=== EXTRACT PROVIDED ===

Internally the Redux library is installing two dependencies:

  • loose-envify to inject environment variables.
  • lodash a collection of utility functions for functional programming.

Basic concepts

Redux is quite easy to learn, although at first glance it may not seem like it, it is even so easy that the library is incredibly small (2kb minified).

Actions

Actions are POJOs (Plain Old JavaScript Objects) with at least one property that indicates the type of action and, if necessary, other properties indicating any other data necessary to carry out our actions. Usually, the format defined in the Flux Standard Action (FSA) is used.

{     
type: 'ADD_TODO',
payload: {
text: 'Learn Redux',
},
}

To send an action to our Store we use the store.dispatch( ) function passing our action as the only parameter.

Actions creators

These are simple functions that may or may not receive parameters and return an action (a POJO), it is a very good idea, to avoid consistency problems, program a function for each type of action and use them instead of assembling our objects by hand.

function addTodo(text) {     
return {
type: 'ADD_TODO',
payload: {
text,
},
};
}

Since they are normally pure functions, they are easy to test. After executing our function, in order to dispatch the action, it is simply to call the dispatch function addTodo(‘Learn Redux’).

Reducers

While actions describe that something happened they do not specify how our application reacts to that something. This is done by the Reducers.

===

• _WORK INSTRUCTION_
Answer these questions from the Redux text:
1. How small is the Redux library when minified?
2. Which function sends an action to the Store?
3. What determines how the application reacts to something an action describes?
You won't need the lines to answer this.

=== DATA SECTION ===

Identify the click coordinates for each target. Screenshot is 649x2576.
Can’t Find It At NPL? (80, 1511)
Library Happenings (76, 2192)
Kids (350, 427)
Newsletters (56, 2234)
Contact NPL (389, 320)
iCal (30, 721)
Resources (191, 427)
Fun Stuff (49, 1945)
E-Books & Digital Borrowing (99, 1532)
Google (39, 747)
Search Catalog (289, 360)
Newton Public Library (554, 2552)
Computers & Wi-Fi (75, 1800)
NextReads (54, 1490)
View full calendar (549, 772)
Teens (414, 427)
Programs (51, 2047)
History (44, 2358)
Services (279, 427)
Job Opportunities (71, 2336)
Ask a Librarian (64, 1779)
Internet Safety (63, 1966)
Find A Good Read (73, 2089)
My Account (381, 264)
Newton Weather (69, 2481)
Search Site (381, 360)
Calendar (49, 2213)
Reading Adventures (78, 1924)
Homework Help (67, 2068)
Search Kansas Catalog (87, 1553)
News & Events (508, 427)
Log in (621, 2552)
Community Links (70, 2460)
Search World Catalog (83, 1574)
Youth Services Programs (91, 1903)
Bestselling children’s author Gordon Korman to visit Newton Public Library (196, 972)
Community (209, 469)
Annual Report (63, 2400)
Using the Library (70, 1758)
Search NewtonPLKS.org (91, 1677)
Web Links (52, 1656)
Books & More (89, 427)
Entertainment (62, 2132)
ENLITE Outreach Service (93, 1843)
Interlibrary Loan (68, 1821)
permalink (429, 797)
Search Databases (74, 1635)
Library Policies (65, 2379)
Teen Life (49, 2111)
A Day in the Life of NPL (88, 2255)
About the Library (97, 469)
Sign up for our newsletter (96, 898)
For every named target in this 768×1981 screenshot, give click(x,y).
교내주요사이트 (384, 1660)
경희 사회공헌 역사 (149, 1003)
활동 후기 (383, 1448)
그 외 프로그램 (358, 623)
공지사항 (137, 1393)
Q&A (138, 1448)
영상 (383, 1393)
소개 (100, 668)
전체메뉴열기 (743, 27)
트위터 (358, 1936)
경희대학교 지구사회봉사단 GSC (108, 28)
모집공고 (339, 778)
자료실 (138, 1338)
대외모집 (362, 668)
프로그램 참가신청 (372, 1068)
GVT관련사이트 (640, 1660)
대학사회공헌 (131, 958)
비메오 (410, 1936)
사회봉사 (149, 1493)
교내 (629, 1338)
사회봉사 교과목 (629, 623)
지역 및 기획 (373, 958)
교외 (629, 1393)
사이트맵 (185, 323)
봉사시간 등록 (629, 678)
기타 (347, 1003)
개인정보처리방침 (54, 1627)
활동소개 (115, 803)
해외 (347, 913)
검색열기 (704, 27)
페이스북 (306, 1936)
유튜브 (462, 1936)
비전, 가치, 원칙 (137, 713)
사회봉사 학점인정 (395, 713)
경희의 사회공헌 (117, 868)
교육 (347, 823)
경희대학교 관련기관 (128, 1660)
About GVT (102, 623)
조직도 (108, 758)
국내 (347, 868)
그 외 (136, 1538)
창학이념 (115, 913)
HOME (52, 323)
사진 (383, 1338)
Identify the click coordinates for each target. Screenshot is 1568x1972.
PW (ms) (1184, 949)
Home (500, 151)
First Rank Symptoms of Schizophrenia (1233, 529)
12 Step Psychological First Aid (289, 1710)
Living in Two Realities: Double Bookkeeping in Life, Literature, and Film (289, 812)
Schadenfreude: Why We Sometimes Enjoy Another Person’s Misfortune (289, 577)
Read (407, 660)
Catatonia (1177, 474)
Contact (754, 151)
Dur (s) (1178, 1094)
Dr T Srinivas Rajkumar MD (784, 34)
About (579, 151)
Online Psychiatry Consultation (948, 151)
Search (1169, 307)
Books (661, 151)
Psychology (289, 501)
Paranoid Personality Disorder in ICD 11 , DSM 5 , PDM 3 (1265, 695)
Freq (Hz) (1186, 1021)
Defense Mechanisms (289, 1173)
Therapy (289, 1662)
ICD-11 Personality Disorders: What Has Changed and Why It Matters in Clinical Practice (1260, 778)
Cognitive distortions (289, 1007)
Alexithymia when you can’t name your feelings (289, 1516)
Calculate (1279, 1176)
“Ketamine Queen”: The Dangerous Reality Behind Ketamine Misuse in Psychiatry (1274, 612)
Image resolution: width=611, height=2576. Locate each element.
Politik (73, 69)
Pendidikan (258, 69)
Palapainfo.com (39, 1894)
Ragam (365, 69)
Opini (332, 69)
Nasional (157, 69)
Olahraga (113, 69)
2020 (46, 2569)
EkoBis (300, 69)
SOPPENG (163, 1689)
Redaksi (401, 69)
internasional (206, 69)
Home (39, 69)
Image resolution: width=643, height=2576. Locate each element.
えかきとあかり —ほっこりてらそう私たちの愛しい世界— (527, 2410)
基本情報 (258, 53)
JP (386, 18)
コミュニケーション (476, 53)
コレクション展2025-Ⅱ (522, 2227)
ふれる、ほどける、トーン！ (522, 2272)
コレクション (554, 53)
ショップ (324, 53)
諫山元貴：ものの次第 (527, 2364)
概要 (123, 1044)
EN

===

• _YOUR RESPONSE_
1. 2kb
2. store.dispatch( )
3. The Reducers